## Texte de lecture

La vraie vie, la vie enfin découverte et éclaircie, la seule vie par conséquent réellement vécue, c'est la littérature.



mardi 2 décembre 2025

Elle n'est pas du tout un écrivain, en réalité ; elle n'est qu'une excentrique douée.

 

Michael Cunningham, Les Heures, parution originale 1998, traduit de l'américain par Anne Damour, édité en France par Belfond et Points.

Une variation autour de Mrs Dalloway ? C'est plus que cela.


Le roman articule trois moments, qui finissent peut-être par entretenir un lien entre eux. En 1923 Virginia Woolf est en train d'écrire Mrs Dalloway, mais elle oscille entre ses terribles douleurs et l'exigence de la normalité. Elle a envie de retourner à Londres (on peut s'extasier sur le banc dans le jardin, mais ce n'est pas là que tout se passe). En 1949, Laura, à Los Angeles s'efforce de vivre une journée de mère au foyer parfaite, alors qu'elle meurt d'envie de poursuivre la lecture d'un roman, Mrs Dalloway, et qu'elle rêve d'une vie autre, à l'écart, avec des rêves dedans. En 1999, Clarissa, new-yorkaise bourgeoise, s'apprête à donner une réception en l'honneur de son ami Richard. Elle s'interroge sur la vie qu'elle aurait pu avoir avec Richard et qu'elle n'a pas eue, sur la vie qu'elle a avec Sally et avec sa fille.
(En 2025, Nathalie qui a déjà lu trois fois Mrs Dalloway se décide à le racheter, mais dans une autre traduction, dans l'idée de redécouvrir le roman qu'elle connaît. Nathalie ne rêve plus trop à la vie qu'elle n'a pas eue.)

Mrs Dalloway dit quelque chose (quoi ?) et partit acheter les fleurs.
C'est un faubourg de Londres. En 1923.
Virginia se réveille. Ce pourrait être une autre façon de commencer, certes ; avec Clarissa qui part faire une course un jour de juin, au lieu des soldats qui vont en rang déposer une couronne à Whitehall.

Certes les clins d'oeil au roman sont nombreux (Meryl Streep remplaçant la reine d'Angleterre), mais ce sont davantage des points de rendez-vous avec une œuvre qui sert de guide aussi bien à Cunningham qu'à ses personnages.

## Exercices
(1) Répondez aux questions suivantes d'après le texte sur Les Heures :
(a) En quelle année et dans quelle ville Laura s'efforce-t-elle de vivre une journée de mère au foyer parfaite ?
(b) En l'honneur de qui Clarissa s'apprête-t-elle à donner une réception ?
(c) Qui a traduit le roman de l'américain ?
(2) Reproduisez fidèlement le passage du texte sur Les Heures qui va de « Elle n'est pas » jusqu'à « plus que cela. » inclus.
Les enregistrements n'ont aucun lien avec le texte.

## Données fournies
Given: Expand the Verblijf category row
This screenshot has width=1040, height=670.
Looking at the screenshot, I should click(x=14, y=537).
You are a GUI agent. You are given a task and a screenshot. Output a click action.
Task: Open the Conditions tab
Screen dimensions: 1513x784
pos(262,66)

* * *

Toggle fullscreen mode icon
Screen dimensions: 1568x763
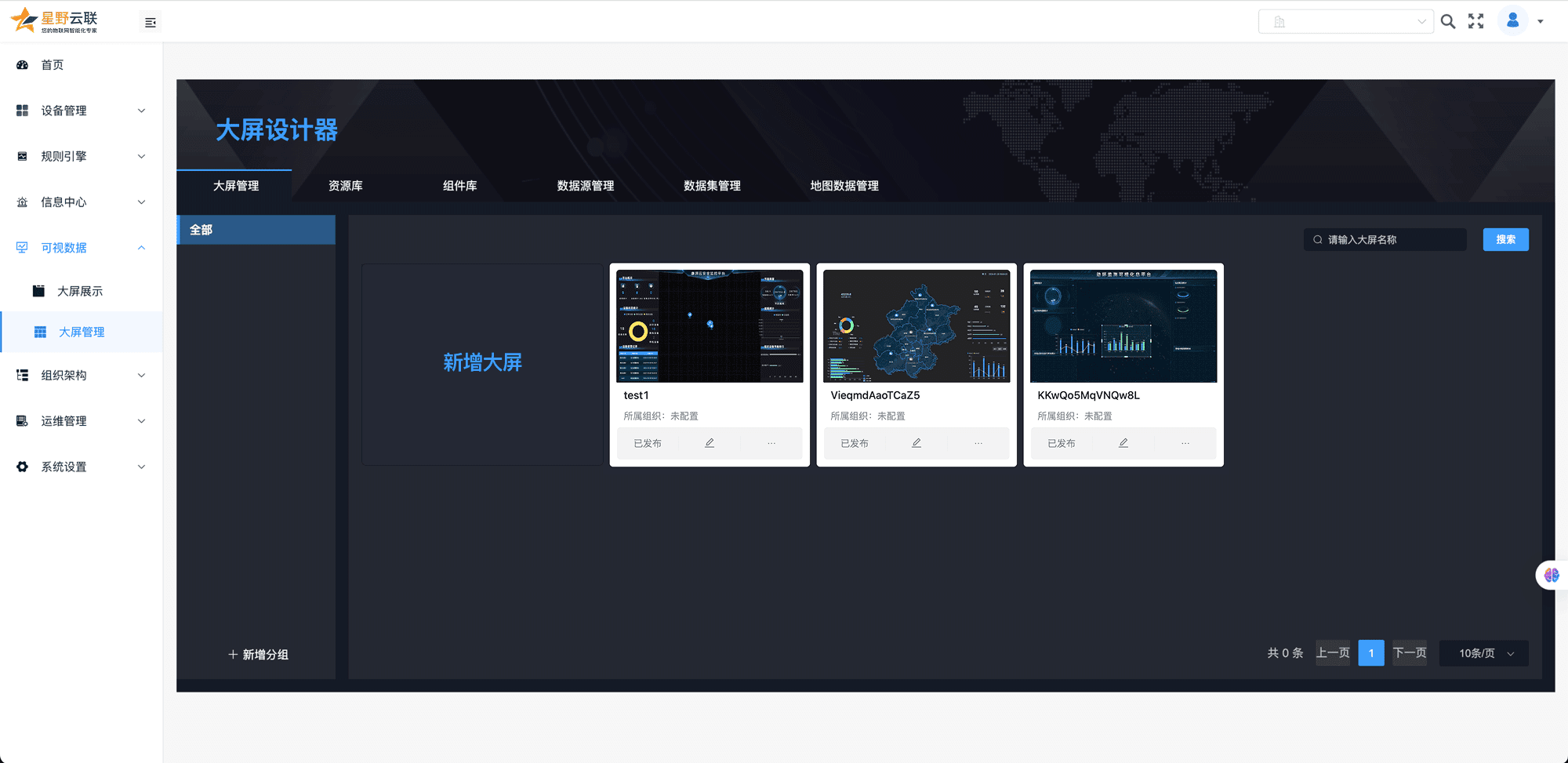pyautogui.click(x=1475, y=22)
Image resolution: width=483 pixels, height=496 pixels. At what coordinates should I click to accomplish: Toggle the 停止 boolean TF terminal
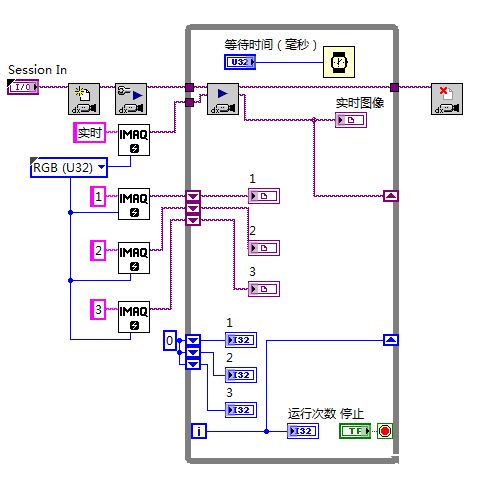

## Réponses par exercice
(1)
(a) En 1949, à Los Angeles.
(b) En l'honneur de son ami Richard.
(c) Anne Damour.

(2)
Elle n'est pas du tout un écrivain, en réalité ; elle n'est qu'une excentrique douée.

 

Michael Cunningham, Les Heures, parution originale 1998, traduit de l'américain par Anne Damour, édité en France par Belfond et Points.

Une variation autour de Mrs Dalloway ? C'est plus que cela.